What should US investors watch next for the ServiceNow Forecast?
Fundamentally, ServiceNow still targets more than 20% subscription revenue growth in 2026 and a free‑cash‑flow margin around 36%, up from roughly 31.5% and 35% in 2024 and 2025. The company has also authorized an additional $5 billion in share repurchases and plans a $2 billion accelerated buyback, a sign that management views the current valuation as compelling. At the same time, concerns linger around the $7.75 billion cash acquisition of Israeli cybersecurity firm Armis, which has raised questions about organic growth, and around whether AI‑driven efficiencies will limit seat‑based pricing models across the sector.
The next major catalyst for the ServiceNow Forecast will be the company’s upcoming Q1 2026 earnings report on April 22, where investors will scrutinize subscription growth, cRPO trends, early Now Assist adoption data and any updated commentary on AI agents. A clear reaffirmation of long‑term targets, plus evidence that AI is expanding, not cannibalizing, the platform could help ease talk of a “SaaS‑pocalypse.” Conversely, any hint of decelerating deals or enterprise pushback on pricing would bolster the bear case and could force another round of estimate cuts.
Related Coverage
For a deeper dive into how generative AI is reshaping sentiment around the stock, including details on the company’s latest AI products and strategy, investors can read this analysis of ServiceNow’s AI strategy and recent share price crash. To understand the other side of the trade—where the market is rewarding infrastructure and chip players that power AI workloads—have a look at our coverage of Broadcom’s AI chips and the custom silicon boom, which highlights why capital may be rotating away from SaaS and toward data‑center enablers.

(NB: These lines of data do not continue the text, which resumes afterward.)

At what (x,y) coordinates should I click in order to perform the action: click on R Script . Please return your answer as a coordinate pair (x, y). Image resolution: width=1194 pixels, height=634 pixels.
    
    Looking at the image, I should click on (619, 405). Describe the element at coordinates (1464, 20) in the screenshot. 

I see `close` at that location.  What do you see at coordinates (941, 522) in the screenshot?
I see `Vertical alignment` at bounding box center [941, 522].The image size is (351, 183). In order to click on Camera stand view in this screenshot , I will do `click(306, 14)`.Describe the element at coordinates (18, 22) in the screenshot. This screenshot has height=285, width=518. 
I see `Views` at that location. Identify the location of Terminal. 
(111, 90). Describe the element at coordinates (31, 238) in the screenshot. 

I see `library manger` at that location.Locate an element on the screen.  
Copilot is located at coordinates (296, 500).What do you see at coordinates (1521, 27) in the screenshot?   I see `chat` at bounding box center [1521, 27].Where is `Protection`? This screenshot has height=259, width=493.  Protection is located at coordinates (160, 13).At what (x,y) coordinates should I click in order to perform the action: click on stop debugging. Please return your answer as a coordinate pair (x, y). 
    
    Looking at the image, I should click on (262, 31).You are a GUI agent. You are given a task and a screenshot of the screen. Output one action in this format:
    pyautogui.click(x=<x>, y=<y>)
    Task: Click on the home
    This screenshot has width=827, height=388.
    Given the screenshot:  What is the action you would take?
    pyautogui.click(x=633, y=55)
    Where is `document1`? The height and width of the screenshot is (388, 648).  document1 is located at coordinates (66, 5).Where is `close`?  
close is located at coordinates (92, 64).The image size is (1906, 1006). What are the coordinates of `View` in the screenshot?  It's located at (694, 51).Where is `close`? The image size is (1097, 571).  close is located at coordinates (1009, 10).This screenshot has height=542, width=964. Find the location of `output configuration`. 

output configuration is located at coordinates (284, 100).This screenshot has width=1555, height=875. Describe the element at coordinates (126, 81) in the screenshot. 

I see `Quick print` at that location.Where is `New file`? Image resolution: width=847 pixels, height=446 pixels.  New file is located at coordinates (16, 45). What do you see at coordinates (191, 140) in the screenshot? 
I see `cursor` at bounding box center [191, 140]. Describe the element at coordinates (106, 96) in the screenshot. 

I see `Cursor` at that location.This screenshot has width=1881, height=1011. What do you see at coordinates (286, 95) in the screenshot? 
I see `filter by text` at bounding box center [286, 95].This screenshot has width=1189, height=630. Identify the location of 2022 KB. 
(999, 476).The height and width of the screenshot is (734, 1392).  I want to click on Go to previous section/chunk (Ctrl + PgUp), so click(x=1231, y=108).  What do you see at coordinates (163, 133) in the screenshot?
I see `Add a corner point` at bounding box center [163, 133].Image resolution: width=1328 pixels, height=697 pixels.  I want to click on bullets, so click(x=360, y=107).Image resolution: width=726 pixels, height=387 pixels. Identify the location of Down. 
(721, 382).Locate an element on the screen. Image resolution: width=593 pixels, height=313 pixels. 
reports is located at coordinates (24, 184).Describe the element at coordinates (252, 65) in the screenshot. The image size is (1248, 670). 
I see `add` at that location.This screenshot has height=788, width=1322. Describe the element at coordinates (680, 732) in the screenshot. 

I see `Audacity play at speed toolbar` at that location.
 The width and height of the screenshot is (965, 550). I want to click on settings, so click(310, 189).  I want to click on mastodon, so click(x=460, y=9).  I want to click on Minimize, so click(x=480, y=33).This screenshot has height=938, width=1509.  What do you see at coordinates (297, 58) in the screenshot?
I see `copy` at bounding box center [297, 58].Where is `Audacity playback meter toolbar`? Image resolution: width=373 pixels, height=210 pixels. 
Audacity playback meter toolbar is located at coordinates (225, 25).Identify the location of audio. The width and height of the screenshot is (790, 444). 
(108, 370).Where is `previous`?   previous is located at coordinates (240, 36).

We now also expect skinnier-than-normal beats in the coming quarters and are trimming our growth estimates.— Karl Keirstead, UBS analyst
In the end, the ServiceNow Forecast now reflects a tug‑of‑war between AI disruption fears and a still‑solid growth and cash‑flow profile. For US investors, the stock has clearly lost its AI premium, but the coming quarters will show whether that gap closes through better execution or weaker fundamentals. With sentiment washed out and volatility high, the next earnings print and AI adoption metrics will be pivotal in determining whether today’s “SaaS‑pocalypse” narrative proves durable—or just another buying opportunity in a quality franchise.